Friday, January 11, 2008

low profile

it's been a while since the last time i've sat to reflect on what has been happening. lotsa things went and passed and i honestly cant even remember half of them. the qual, the summer, busy lab work and occasional trip here and there, home for a month, and then the whole fall, new place, and now winter... phew, just thinking about it makes me dizzy...

the qual is done. thread the needle on that one. dont know if i would have made it through have they made me take it again. thank you fowler, you bastard. i do miss you. and no, all the resolutions i had in plan for life post-qual never came through. didnt start playing the guitar more like i planned, did't read any good books, didn't even work out much... instead, got in the stupid circle of sleep late, go out of work late, stay up late being a complete couch potatoe. blah. dont remember many good things from the summer besides the pburg trip and a bit of va beach. ok, and the repeating dc trips. its always good to talk to gechi and danielle. why didn't i spend more time with them in hammy? work wise, the lab work didnt bring any serious results, besides 6 summer research credits, which is kinda nice i guess... combined with the crappy living situation, now that I look at it, a pretty sad summer here.

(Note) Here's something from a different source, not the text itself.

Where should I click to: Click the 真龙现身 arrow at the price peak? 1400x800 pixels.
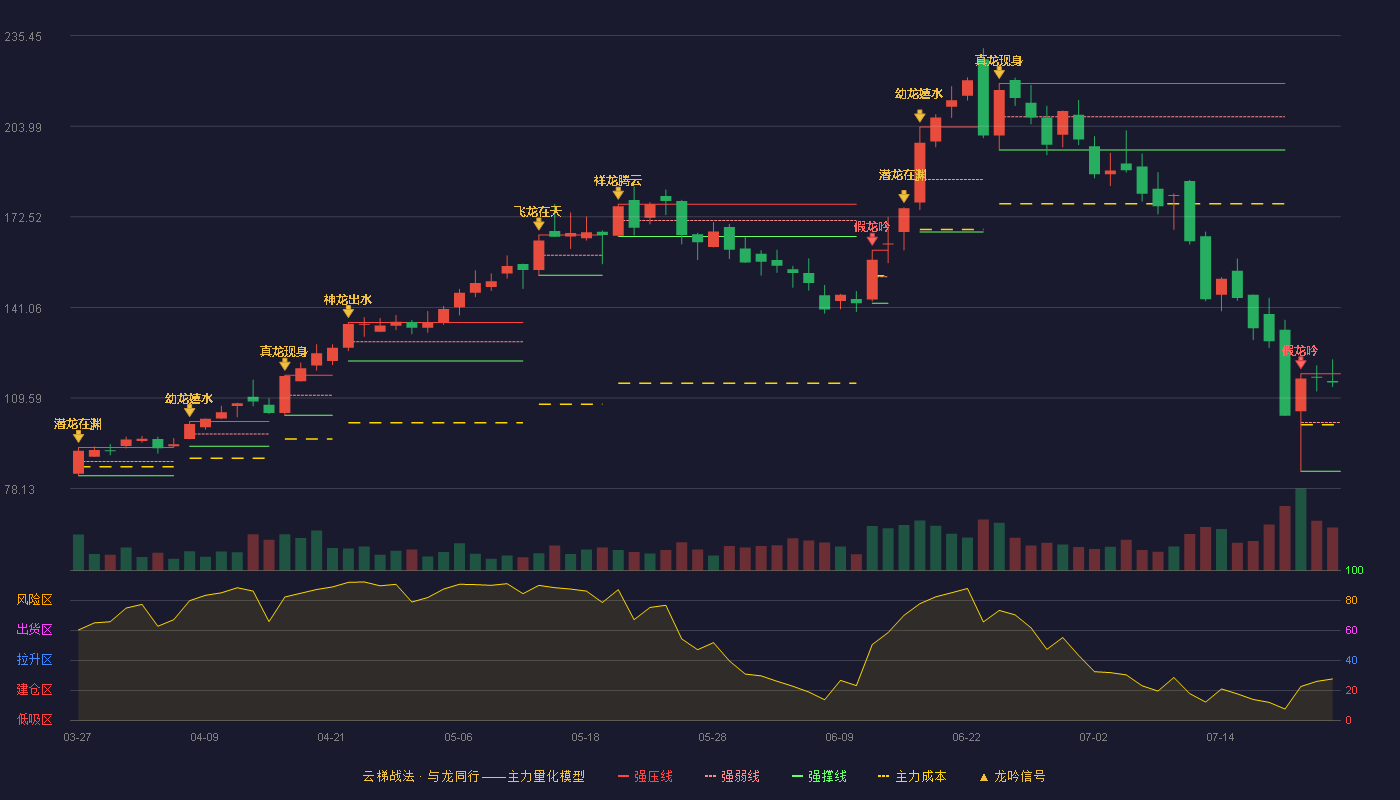point(999,72)
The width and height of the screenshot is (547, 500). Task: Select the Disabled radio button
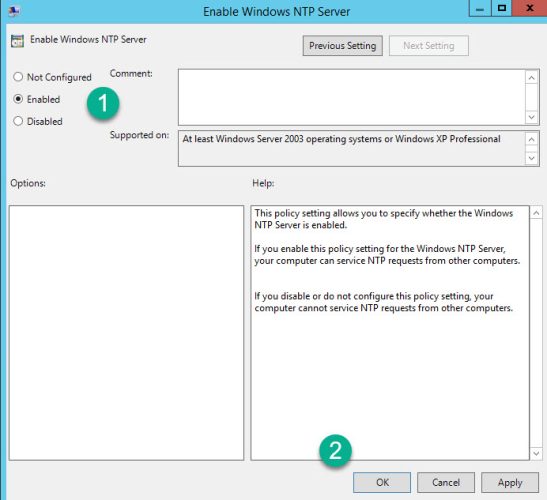tap(18, 121)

going home was, as always, pretty nice. just to be in that atmosphere for a while pumps me up on few different levels... i am happy to see the elders, family, friends but it also gives me energy to be anxious to come back here. there is no near future for me there. i cannot be satisfied living in my parents' place again, regardless of my love towards them. any other option of living by myself there is just foolish and uneconomical. i hate how sometimes i only think of practical stuff... i feel i'll be a great family man.

oh and seeing grant in philly was awesome. that guy is in the same puddle of shit as i am, maybe even worse. i would not wanna have his schedule every day, and all those exams and such. but his cat is fun. and seeing katy was cool also. I feel like i've known her for a long long time. weird.

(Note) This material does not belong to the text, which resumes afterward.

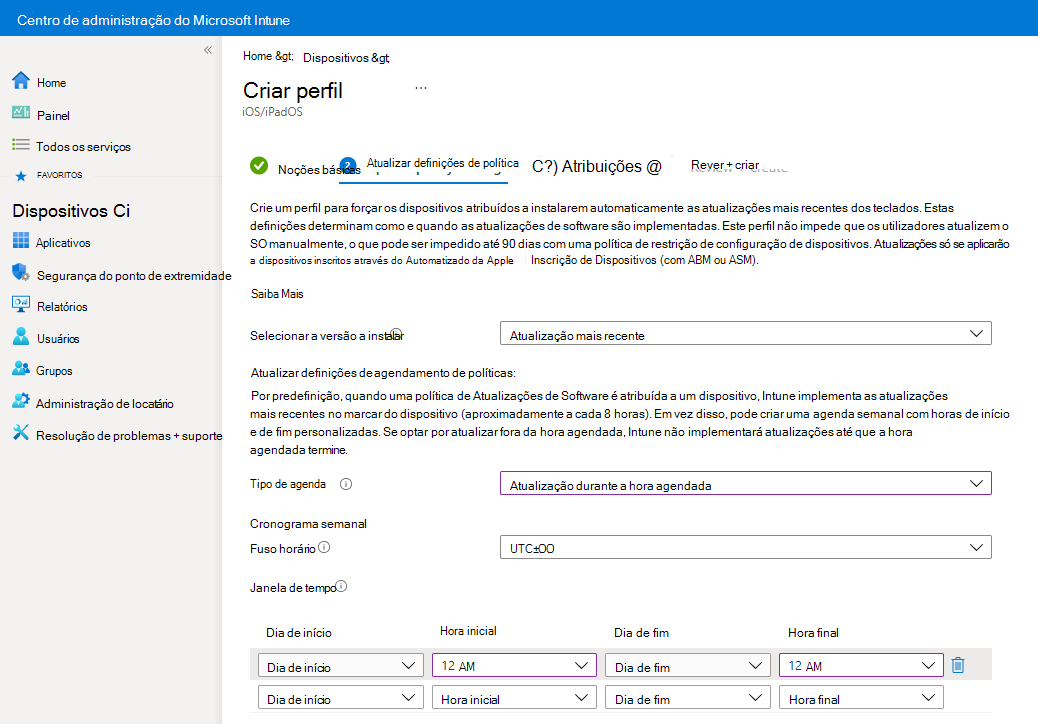
Task: Click Resolução de problemas + suporte
Action: click(22, 432)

the letdown of coming back was well... ridiculous. besides the whole x factor mumbo jumbo what the heck happened dealiyo, i honestly felt that i would have a different set of people surrounding me at this point in life. i guess when i think about it, it took me a while to really straighten out who's who both in hs and in hammy and ditto. so i guess all is not lost yet :) i do keep meeting new good people every now and then... eric, yoon , richard, maybe roth... i guess, just give it time and it'll settle down...

overall, well, don't know. this looks good.

Friday, March 30, 2007

europa

talked to my friend back in hammy today... the kid's lucky that he can go around west europe without a need for a visa since his country has joined EU... bastards, i say! :) which made me think... been here for so long, been doing stuff, never made it outside of few places in the US... i want to see some of them tho, go for a ride and dissappear for some time.

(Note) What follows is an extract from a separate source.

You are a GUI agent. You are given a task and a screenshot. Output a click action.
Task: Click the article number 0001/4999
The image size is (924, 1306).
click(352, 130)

and europa... well, let's just say that i want to go places and live stories my dad told me about southern coast of france. i want to ski in the alps, or at least sit in the warm wooden houses and drink hot chocolate by the fireplace. i want to walk around until i find that place in paris where my dad took a picture of himself 30 yrs ago. and then, wearing the same jacket that he did, smiling the same way he does even now, take a picture of myself and give him that picture for his bday. i want to spend a summer living in a tent, car or a trailer, whatever is available, eat whatever comes my way and go to a different beach every day. i want to spend a week in one special cafe in the balearic islands... now that i think, i want lots of things i havent done yet...

i guess thats good in a way. and i know exactly which ppl are coming along the ride also :) off to start tanking on tanning lotion!

Wednesday, March 28, 2007

anne frank


“...despite everything, i still believe people are good at heart,” wrote anne frank long time ago. i have always felt that she was right. call me stupid, call me naive, but i will hardly change, even after years of the world proving me wrong before my eyes. once, it seemed to me like whatever happens, i'd be the one who'd always stay good at heart...


so i got this friend who is one of the most irresponsible kids i've ever met. good kid, just one of those that would accidentally flush the diamond ring down the drain 15 mins before having to be your best man... he's been having a bad streak recently, barely making some meetings and such, and it was a matter od time he'd miss one. so yesterday, he calls the office and asks for a back-up 15 mins before his section began. couple of kids blew him off in the worst possible way, without even wanting to talk to him... one of them literally looked at his phone and when he saw the caller ID just said "oh, i don't wanna talk to him, he probably needs a favor from me"... the other one just said "no can't do" and walked away... at the moment, i just said to myself "jeez, how typical... spoiled american kids..." something like this would never happen back home...

and then today, when he turned to me to cover last 30 mins of his section, i decided to disregard his IM and go home for a well deserved lunch after 3 hrs of classes... didn't even think twice... how typical american, right?... i actually felt bad about it... but that was only after i had the lunch... meh, i've been around here for too long :-\.